» RECORDS SHOWN:
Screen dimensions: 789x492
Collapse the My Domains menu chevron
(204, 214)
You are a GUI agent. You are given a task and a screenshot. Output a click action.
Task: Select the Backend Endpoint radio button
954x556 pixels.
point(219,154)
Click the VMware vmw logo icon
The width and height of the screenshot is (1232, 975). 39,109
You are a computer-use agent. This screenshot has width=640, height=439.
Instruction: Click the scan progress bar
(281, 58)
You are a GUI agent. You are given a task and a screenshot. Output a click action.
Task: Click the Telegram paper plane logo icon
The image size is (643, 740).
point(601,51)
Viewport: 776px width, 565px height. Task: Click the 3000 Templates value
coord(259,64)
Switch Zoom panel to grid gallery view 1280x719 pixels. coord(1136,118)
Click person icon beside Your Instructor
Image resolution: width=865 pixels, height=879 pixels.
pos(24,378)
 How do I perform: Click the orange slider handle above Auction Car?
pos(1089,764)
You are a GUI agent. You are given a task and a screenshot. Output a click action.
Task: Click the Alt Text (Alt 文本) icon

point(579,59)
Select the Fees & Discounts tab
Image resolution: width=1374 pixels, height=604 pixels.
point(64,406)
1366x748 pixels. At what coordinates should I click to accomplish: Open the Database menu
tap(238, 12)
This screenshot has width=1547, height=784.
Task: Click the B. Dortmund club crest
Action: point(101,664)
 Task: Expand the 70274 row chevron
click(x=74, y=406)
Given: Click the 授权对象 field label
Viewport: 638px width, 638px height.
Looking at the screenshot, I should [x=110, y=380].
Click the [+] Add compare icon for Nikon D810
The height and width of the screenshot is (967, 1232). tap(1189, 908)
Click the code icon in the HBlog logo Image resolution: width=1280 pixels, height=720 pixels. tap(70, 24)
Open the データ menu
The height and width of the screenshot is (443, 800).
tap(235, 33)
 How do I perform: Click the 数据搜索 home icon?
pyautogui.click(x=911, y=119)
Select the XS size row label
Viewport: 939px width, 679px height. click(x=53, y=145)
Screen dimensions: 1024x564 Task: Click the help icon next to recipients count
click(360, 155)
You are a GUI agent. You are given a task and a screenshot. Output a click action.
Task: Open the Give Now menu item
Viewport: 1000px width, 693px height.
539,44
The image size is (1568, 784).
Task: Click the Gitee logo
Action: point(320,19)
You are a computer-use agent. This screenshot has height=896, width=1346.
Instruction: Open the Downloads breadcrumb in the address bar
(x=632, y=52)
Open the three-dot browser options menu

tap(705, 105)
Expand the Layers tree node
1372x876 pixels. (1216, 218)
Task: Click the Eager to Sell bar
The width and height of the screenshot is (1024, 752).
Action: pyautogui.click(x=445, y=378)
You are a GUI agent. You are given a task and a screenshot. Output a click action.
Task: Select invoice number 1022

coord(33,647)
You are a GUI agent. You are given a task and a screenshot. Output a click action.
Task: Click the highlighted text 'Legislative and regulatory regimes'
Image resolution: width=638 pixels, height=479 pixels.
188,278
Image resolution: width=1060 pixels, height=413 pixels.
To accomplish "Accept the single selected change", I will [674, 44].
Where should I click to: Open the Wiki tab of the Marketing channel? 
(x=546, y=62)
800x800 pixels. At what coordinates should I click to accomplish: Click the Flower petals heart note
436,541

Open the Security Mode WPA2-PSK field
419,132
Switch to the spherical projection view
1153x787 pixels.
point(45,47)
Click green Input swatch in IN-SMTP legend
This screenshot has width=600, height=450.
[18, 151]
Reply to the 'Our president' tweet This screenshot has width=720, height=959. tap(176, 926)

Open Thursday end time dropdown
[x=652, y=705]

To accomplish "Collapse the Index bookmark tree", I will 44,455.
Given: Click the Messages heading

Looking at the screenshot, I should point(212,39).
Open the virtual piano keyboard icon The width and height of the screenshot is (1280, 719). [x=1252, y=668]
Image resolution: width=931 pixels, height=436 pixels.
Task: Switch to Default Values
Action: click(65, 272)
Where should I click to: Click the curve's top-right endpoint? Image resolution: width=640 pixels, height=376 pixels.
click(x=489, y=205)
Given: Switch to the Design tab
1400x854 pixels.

» WHAT THIS TASK INVOLVES: Every record shown above should appear again in your answer, unchanged.

» ANSWER TO THE EXERCISE:
Screen dimensions: 789x492
Collapse the My Domains menu chevron
(204, 214)
You are a GUI agent. You are given a task and a screenshot. Output a click action.
Task: Select the Backend Endpoint radio button
954x556 pixels.
point(219,154)
Click the VMware vmw logo icon
The width and height of the screenshot is (1232, 975). 39,109
You are a computer-use agent. This screenshot has width=640, height=439.
Instruction: Click the scan progress bar
(281, 58)
You are a GUI agent. You are given a task and a screenshot. Output a click action.
Task: Click the Telegram paper plane logo icon
The image size is (643, 740).
point(601,51)
Viewport: 776px width, 565px height. Task: Click the 3000 Templates value
coord(259,64)
Switch Zoom panel to grid gallery view 1280x719 pixels. coord(1136,118)
Click person icon beside Your Instructor
Image resolution: width=865 pixels, height=879 pixels.
pos(24,378)
 How do I perform: Click the orange slider handle above Auction Car?
pos(1089,764)
You are a GUI agent. You are given a task and a screenshot. Output a click action.
Task: Click the Alt Text (Alt 文本) icon

point(579,59)
Select the Fees & Discounts tab
Image resolution: width=1374 pixels, height=604 pixels.
point(64,406)
1366x748 pixels. At what coordinates should I click to accomplish: Open the Database menu
tap(238, 12)
This screenshot has width=1547, height=784.
Task: Click the B. Dortmund club crest
Action: point(101,664)
 Task: Expand the 70274 row chevron
click(x=74, y=406)
Given: Click the 授权对象 field label
Viewport: 638px width, 638px height.
Looking at the screenshot, I should [x=110, y=380].
Click the [+] Add compare icon for Nikon D810
The height and width of the screenshot is (967, 1232). tap(1189, 908)
Click the code icon in the HBlog logo Image resolution: width=1280 pixels, height=720 pixels. tap(70, 24)
Open the データ menu
The height and width of the screenshot is (443, 800).
tap(235, 33)
 How do I perform: Click the 数据搜索 home icon?
pyautogui.click(x=911, y=119)
Select the XS size row label
Viewport: 939px width, 679px height. click(x=53, y=145)
Screen dimensions: 1024x564 Task: Click the help icon next to recipients count
click(360, 155)
You are a GUI agent. You are given a task and a screenshot. Output a click action.
Task: Open the Give Now menu item
Viewport: 1000px width, 693px height.
539,44
The image size is (1568, 784).
Task: Click the Gitee logo
Action: point(320,19)
You are a computer-use agent. This screenshot has height=896, width=1346.
Instruction: Open the Downloads breadcrumb in the address bar
(x=632, y=52)
Open the three-dot browser options menu

tap(705, 105)
Expand the Layers tree node
1372x876 pixels. (1216, 218)
Task: Click the Eager to Sell bar
The width and height of the screenshot is (1024, 752).
Action: pyautogui.click(x=445, y=378)
You are a GUI agent. You are given a task and a screenshot. Output a click action.
Task: Select invoice number 1022

coord(33,647)
You are a GUI agent. You are given a task and a screenshot. Output a click action.
Task: Click the highlighted text 'Legislative and regulatory regimes'
Image resolution: width=638 pixels, height=479 pixels.
188,278
Image resolution: width=1060 pixels, height=413 pixels.
To accomplish "Accept the single selected change", I will [674, 44].
Where should I click to: Open the Wiki tab of the Marketing channel? 
(x=546, y=62)
800x800 pixels. At what coordinates should I click to accomplish: Click the Flower petals heart note
436,541

Open the Security Mode WPA2-PSK field
419,132
Switch to the spherical projection view
1153x787 pixels.
point(45,47)
Click green Input swatch in IN-SMTP legend
This screenshot has width=600, height=450.
[18, 151]
Reply to the 'Our president' tweet This screenshot has width=720, height=959. tap(176, 926)

Open Thursday end time dropdown
[x=652, y=705]

To accomplish "Collapse the Index bookmark tree", I will 44,455.
Given: Click the Messages heading

Looking at the screenshot, I should point(212,39).
Open the virtual piano keyboard icon The width and height of the screenshot is (1280, 719). [x=1252, y=668]
Image resolution: width=931 pixels, height=436 pixels.
Task: Switch to Default Values
Action: click(65, 272)
Where should I click to: Click the curve's top-right endpoint? Image resolution: width=640 pixels, height=376 pixels.
click(x=489, y=205)
Given: Switch to the Design tab
1400x854 pixels.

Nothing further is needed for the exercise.